Tuesday, October 25, 2016

The $900,000 Question Behind Bob Dylan's Nobel Prize

Bob Dylan (Reuters)
(Reuters) -- Many writers might give their right arm to be paid almost $1 million to deliver a lecture. But Bob Dylan's silence since he was awarded the Nobel Prize for Literature might mean he never sees the award money.

The American singer-songwriter, a cultural icon of dissent and protest from the 1960s onward, has said nothing about the award announced two weeks ago. But under Nobel rules, the winner must give one lecture on literature - or in Dylan's case even a concert - within six months to receive the $900,000 prize money.

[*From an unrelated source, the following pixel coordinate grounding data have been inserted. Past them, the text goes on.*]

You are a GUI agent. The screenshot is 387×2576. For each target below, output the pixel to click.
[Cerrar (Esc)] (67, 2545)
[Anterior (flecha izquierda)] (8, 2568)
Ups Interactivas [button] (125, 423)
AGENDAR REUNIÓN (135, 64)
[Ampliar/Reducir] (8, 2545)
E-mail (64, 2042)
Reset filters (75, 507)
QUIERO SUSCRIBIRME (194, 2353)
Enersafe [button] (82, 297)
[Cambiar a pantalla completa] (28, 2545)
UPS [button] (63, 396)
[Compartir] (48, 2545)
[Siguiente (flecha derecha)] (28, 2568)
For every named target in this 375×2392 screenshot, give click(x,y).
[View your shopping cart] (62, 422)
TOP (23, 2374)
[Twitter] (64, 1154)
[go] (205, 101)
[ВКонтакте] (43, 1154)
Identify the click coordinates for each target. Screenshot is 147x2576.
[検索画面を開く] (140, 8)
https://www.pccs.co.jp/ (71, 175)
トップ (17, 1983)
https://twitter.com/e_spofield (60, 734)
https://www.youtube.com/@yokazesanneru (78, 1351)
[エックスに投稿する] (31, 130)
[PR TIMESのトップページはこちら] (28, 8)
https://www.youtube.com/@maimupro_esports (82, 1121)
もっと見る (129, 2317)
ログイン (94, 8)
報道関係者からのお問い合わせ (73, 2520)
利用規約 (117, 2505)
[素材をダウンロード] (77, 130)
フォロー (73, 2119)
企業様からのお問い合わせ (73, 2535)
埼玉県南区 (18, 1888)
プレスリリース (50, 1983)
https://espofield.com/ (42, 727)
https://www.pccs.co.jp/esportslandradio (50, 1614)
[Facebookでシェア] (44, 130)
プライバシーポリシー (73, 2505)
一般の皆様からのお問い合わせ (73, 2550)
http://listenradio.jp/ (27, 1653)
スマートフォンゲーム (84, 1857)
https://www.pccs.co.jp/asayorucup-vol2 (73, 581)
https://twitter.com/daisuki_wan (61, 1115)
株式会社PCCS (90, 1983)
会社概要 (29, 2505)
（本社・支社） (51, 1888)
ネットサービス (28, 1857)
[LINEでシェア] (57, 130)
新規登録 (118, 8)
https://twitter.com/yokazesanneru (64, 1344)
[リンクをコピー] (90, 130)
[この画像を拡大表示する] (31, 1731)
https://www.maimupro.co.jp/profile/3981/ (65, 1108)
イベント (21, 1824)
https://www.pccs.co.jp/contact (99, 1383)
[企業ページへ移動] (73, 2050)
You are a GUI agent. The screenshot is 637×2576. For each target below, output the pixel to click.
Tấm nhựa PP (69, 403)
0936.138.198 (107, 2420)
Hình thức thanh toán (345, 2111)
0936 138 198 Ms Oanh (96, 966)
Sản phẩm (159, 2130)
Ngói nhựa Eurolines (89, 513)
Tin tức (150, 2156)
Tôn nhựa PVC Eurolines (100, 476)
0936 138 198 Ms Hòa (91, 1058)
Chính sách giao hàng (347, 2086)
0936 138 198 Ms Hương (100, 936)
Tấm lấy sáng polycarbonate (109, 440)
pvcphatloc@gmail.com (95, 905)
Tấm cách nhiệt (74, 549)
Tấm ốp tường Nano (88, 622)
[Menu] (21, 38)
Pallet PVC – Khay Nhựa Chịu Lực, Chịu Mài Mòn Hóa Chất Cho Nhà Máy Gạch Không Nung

Per Wastberg, a member of Swedish Academy that presents the award, has said that Dylan's silence is "rude and arrogant".

The Nobel Foundation does not accept any rejections of the prize - Dylan's name will be listed as the winner in 2016 whatever he says. But the award money is a different matter.

As a condition, Dylan must give a lecture on a subject "relevant to the work for which the prize has been awarded" no later than 6 months after Dec. 10, the anniversary of dynamite inventor Alfred Nobel's death.

"That is what we ask for in return," said Jonna Petterson, spokeswoman for the Nobel Foundation, adding Dylan could also opt to give a concert instead of a lecture. "Yes, we are trying to find an arrangement that suits the laureate (Dylan)."

The Academy honored the 75-year-old Dylan for "having created new poetic expressions within the great American song tradition".

Dylan's songs, such as "Blowin' in the Wind", "The Times They Are A-Changin'", "Subterranean Homesick Blues" and "Like a Rolling Stone" captured the rebellious and anti-war spirit of the 1960s generation and moved many young people later as well.